Dès qu'il fut investi de son titre d'agha, ses premiers actes furent marqués.au coin de la réaction la plus violente contre ce qu'avait fait son frère aîné et il éloigna de lui tous les gens qui avaient appartenu à l'entourage de Si Boubekeur ainsi que ceux qui étaient connus comme ayant des sympathies pour la France.
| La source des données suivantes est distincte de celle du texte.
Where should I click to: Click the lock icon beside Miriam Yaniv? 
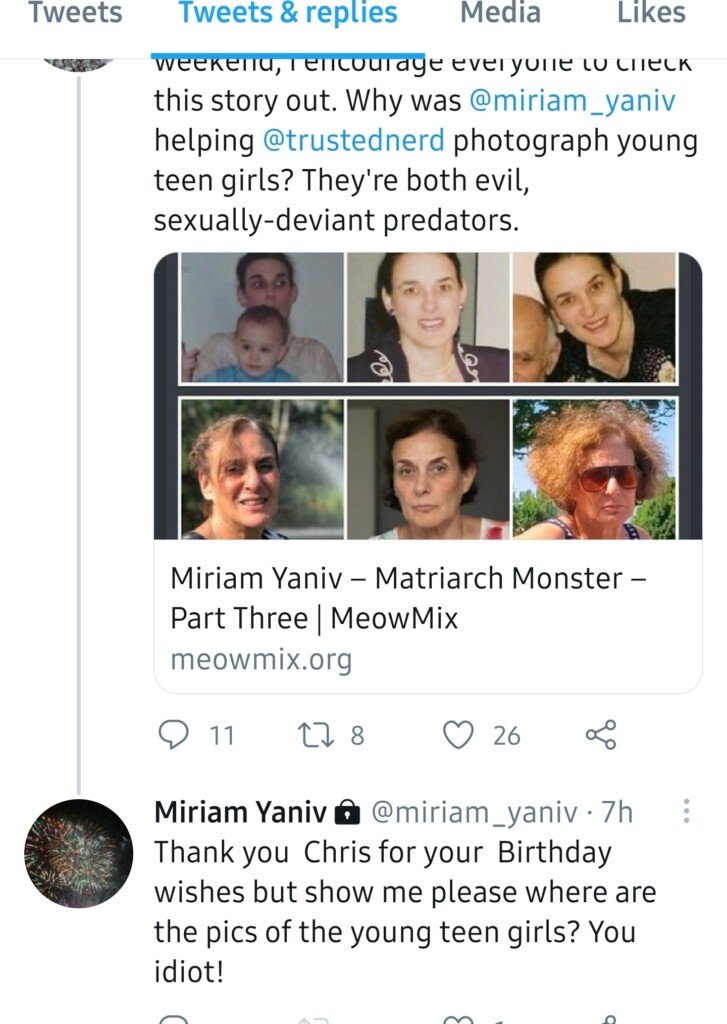pyautogui.click(x=347, y=812)
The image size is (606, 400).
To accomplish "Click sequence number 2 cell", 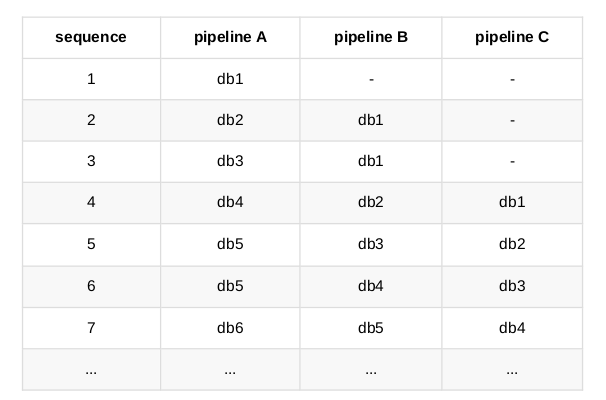I will [x=91, y=120].
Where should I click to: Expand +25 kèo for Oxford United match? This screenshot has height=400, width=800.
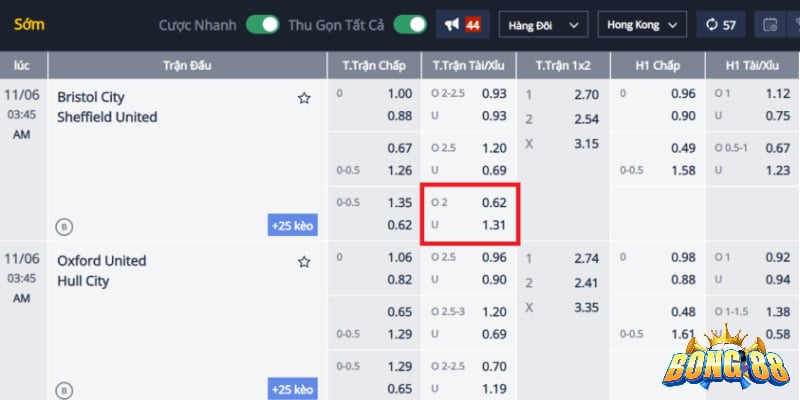click(x=292, y=389)
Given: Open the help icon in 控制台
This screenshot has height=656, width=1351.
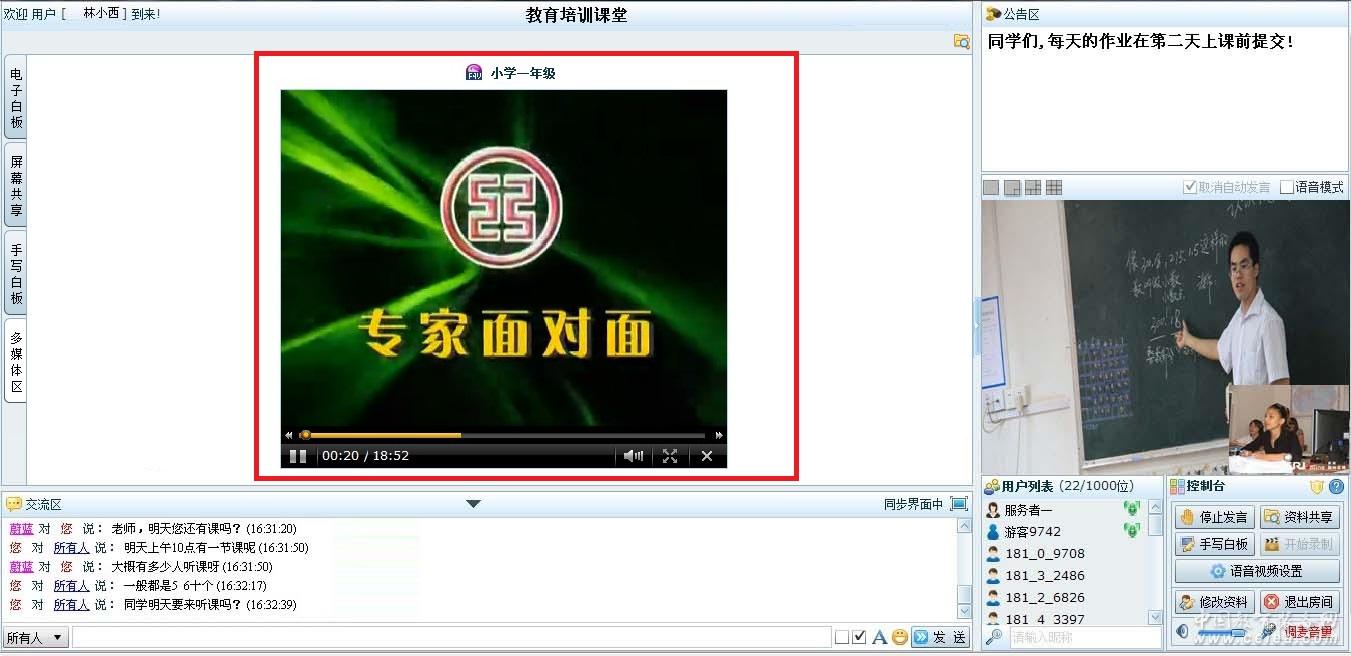Looking at the screenshot, I should [x=1336, y=487].
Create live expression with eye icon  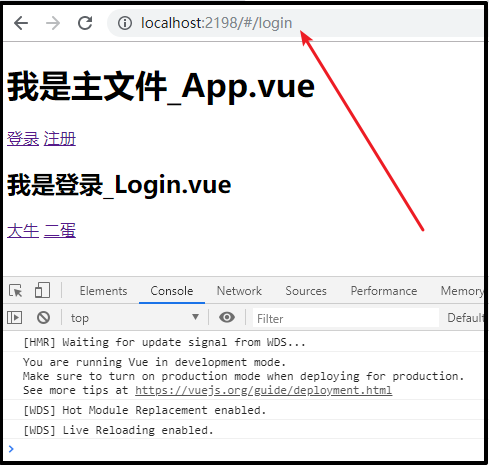tap(227, 317)
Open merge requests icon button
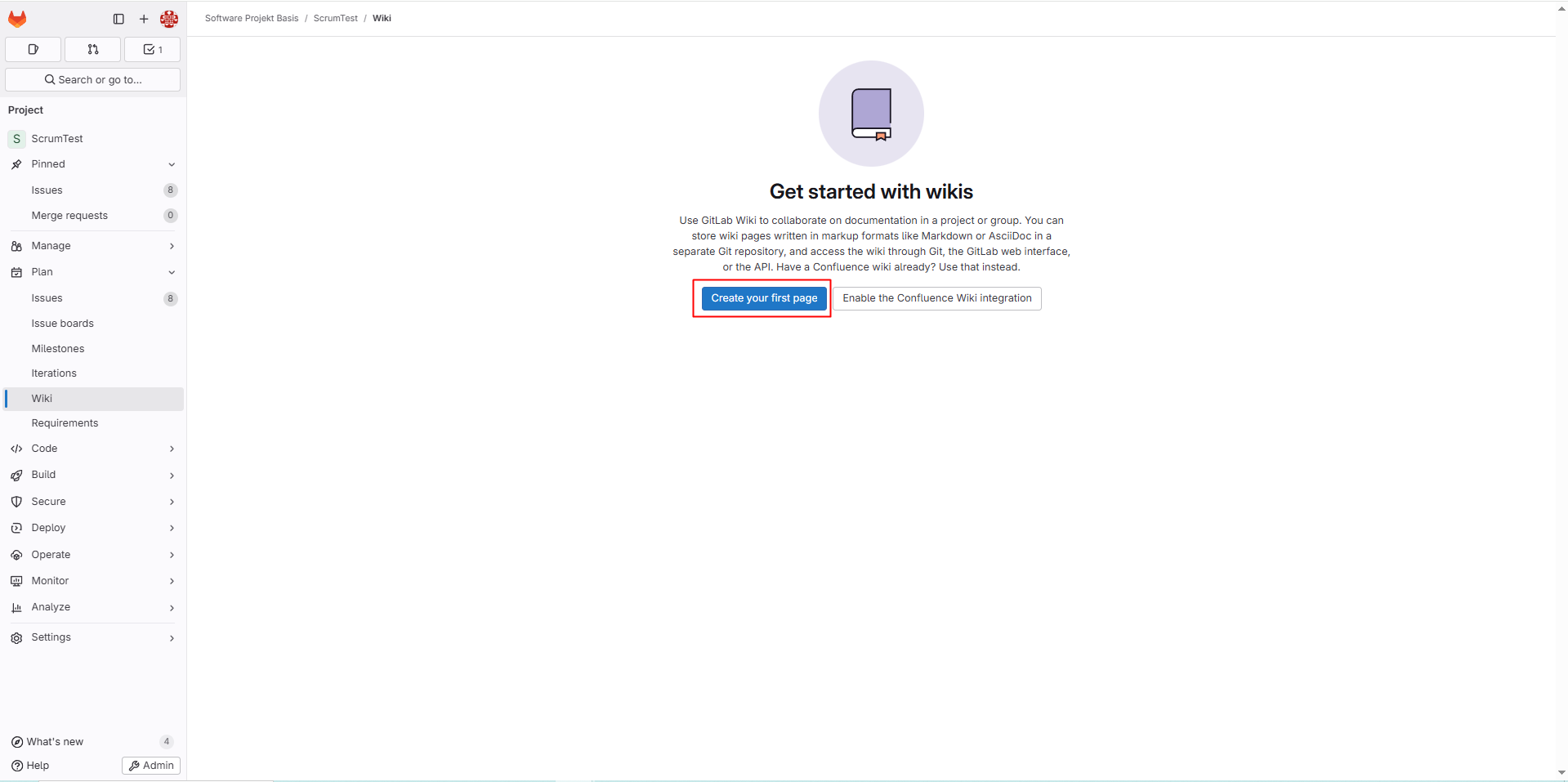 point(93,50)
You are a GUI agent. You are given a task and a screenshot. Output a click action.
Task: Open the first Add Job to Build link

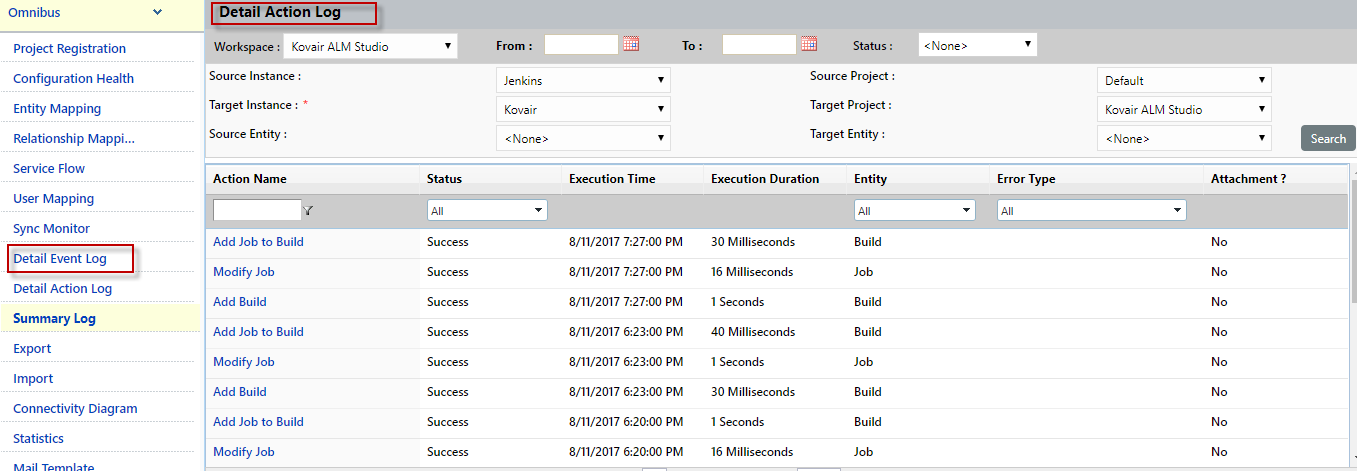click(258, 242)
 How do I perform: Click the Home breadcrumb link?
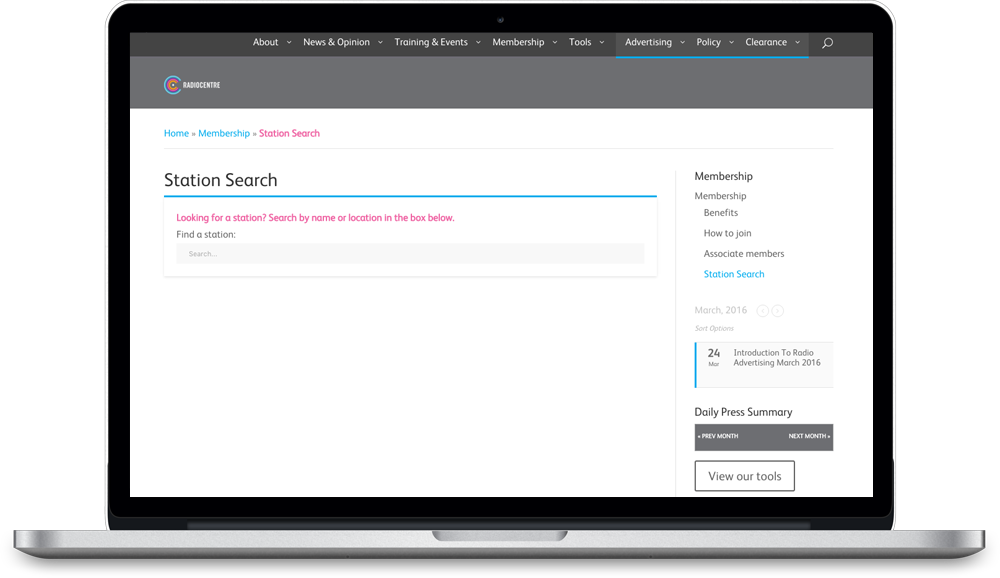[176, 133]
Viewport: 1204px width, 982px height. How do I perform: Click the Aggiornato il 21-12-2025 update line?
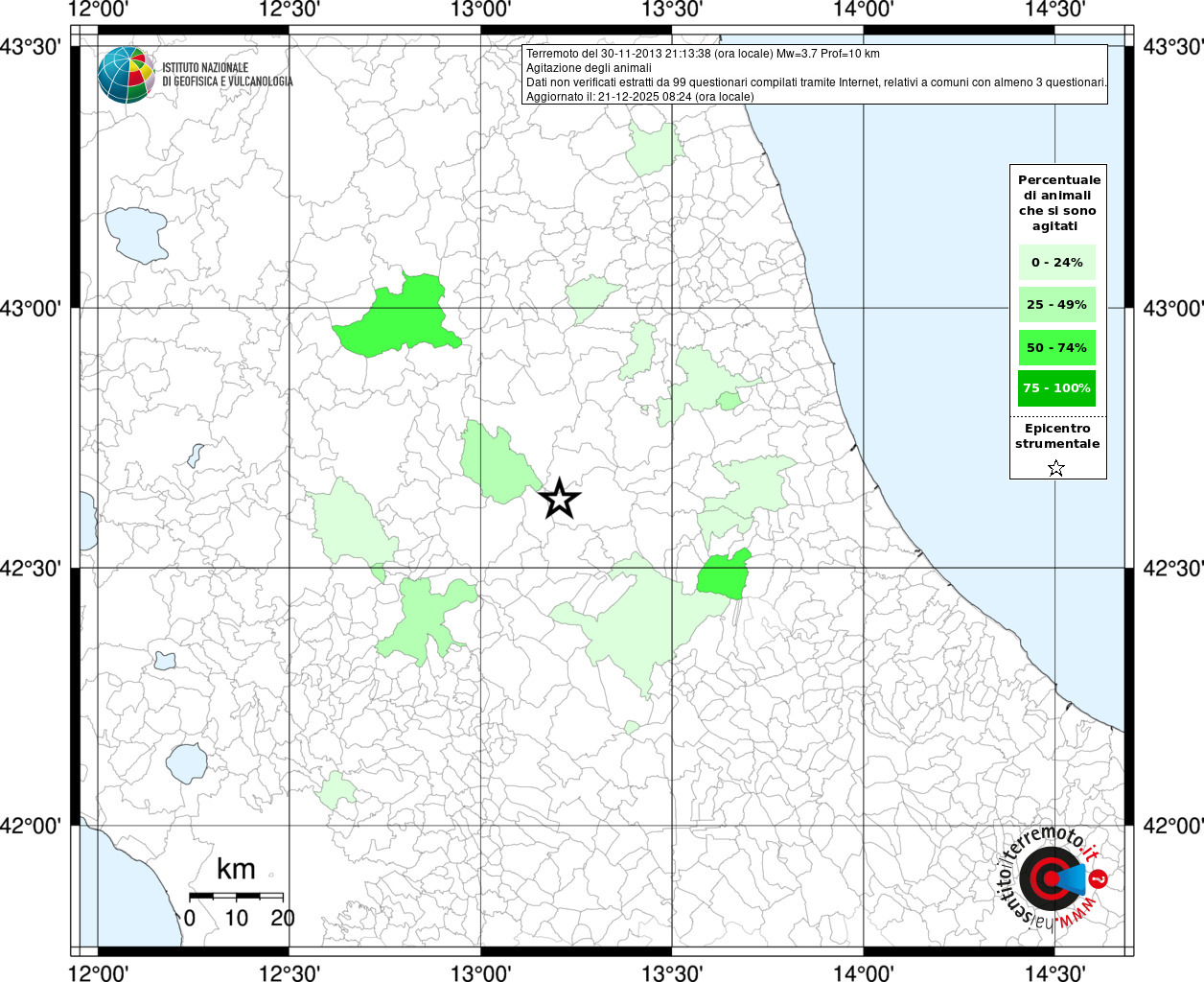pos(639,97)
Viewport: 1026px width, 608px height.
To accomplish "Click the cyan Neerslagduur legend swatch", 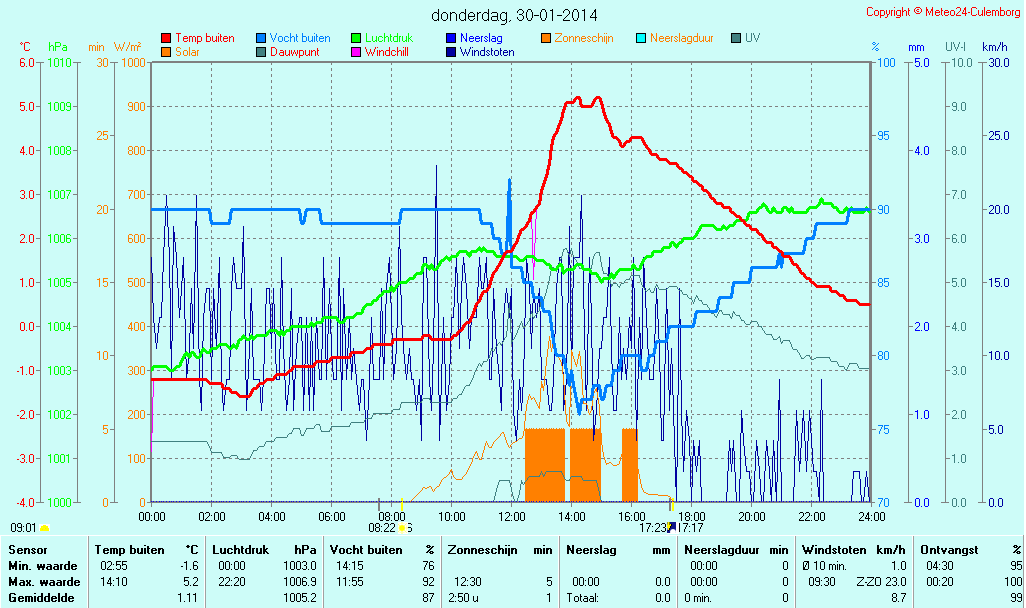I will pos(641,39).
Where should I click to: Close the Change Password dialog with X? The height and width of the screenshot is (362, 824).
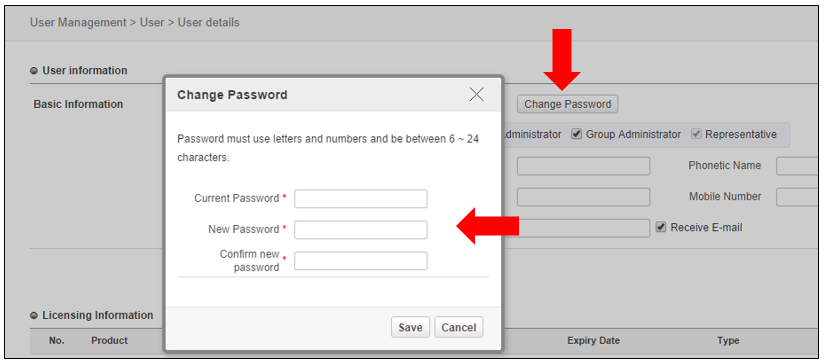click(x=477, y=95)
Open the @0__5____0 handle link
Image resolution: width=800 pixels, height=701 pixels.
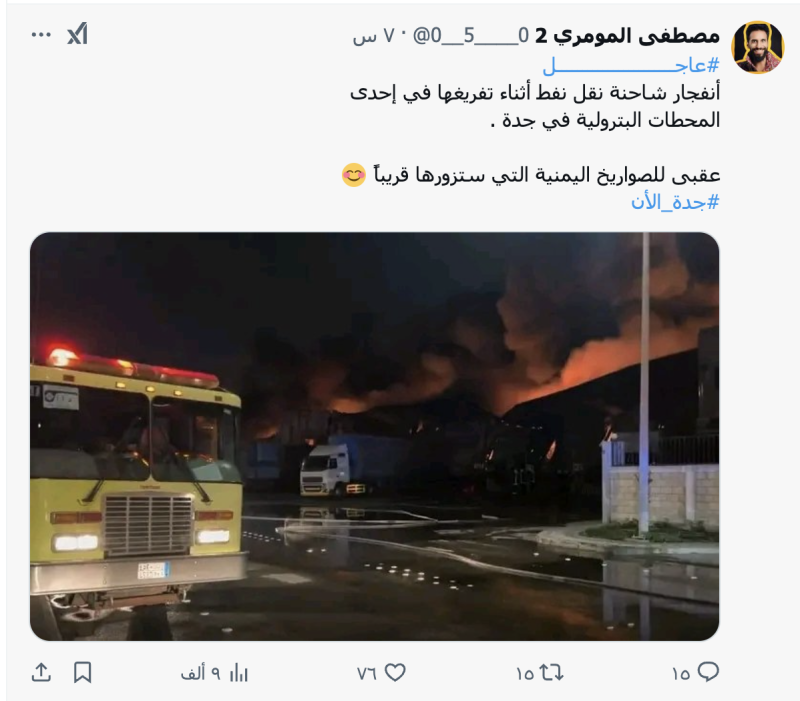[x=470, y=36]
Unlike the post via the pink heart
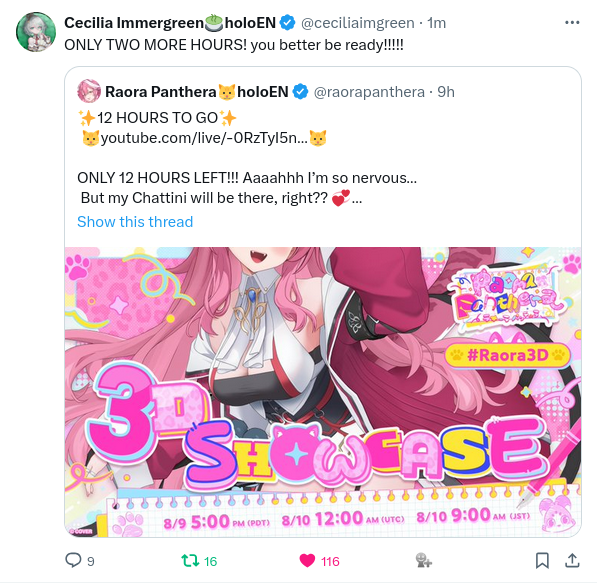The width and height of the screenshot is (597, 584). [x=307, y=560]
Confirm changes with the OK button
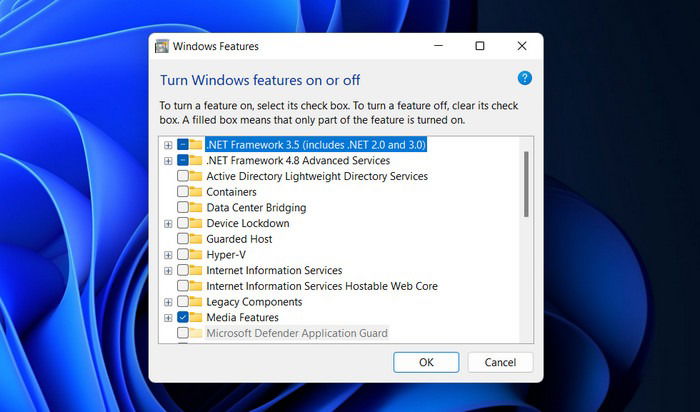The width and height of the screenshot is (700, 412). point(426,362)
A cette époque, notre autorité n'était contestée nulle part: nous étions les maîtres obéis du Souf, de Tougourt, et des autres ksour sahariens; nous avions bien encore de sérieux égards pour quelques grandes personnalités qui, par leurs services passés, leurs âges ou leurs situations acquises méritaient un traitement exceptionnel, mais l'obéissance était partout, et nous brisions les résistances là où elles se montraient.

Or, en 1862, Si Sliman n'avait que vingt ans il était peu fait pour se plier aux exigences d'une situation en sous ordre. D'autre part, ni sa jeunesse, ni son caractère, ni ses allures de sectaire, n'étaient faits pour lui attirer des sympathies ou des tolérances qui déjà n'étaient plus dans nos mœurs administratives.

Nos officiers, qui, grâce au concours loyal de Si Boubekeur, avaient déjà commencé à s'occuper plus directement des Ouled-Sidi-Chikh, à réformer quelques abus et à affirmer nos idées de justice, entendaient continuer leur œuvre de progrès.

Des froissements ne tardèrent pas à se produire. On sait le reste; le 16 février 1864, Si Sliman entrait en insurrection entraînant avec lui tous les siens et les trois quarts des tribus sahariennes. Le 8 avril, à AïounetBoubekeur, il était tué dans le guet-apens qu'il avait ourdi et où succombaient avec lui le colonel Beauprêtre et ses braves compagnons.

Son frère germain, Si Mohammed Ould Hamza, qui nourrissait contre nous une haine encore plus ardente que Si Sliman, le remplaça à la tête de l'insurrection et pendant un an il lutta contre nous avec une âpreté et une vigueur remarquable: il fut tué le 4 février 1865 au combat de Garet-Sidi-Chikh.

Avec ce combat se termine la période suraiguë de l'insurrection: Si Ahmed ben Hamza a bien la haine et le fanatisme aussi violents que ses deux frères germains, Si Sliman et Si Mohamed, mais il n'a que 14 ou 15 ans et son orgueil l'empêche d'abord d'accepter complètement la direction de son oncle Si Lalla, le plus actif et le plus habile de nos adversaires.

Dès lors, au lieu de la guerre incessante et continue faite avec des tribus constituées, ce ne sont plus quc des incursions, des coups de mains et des surprises. La dernière razzia de Si Ahmed a lieu en décembre 1867 sur les Hamyan de Sebdou.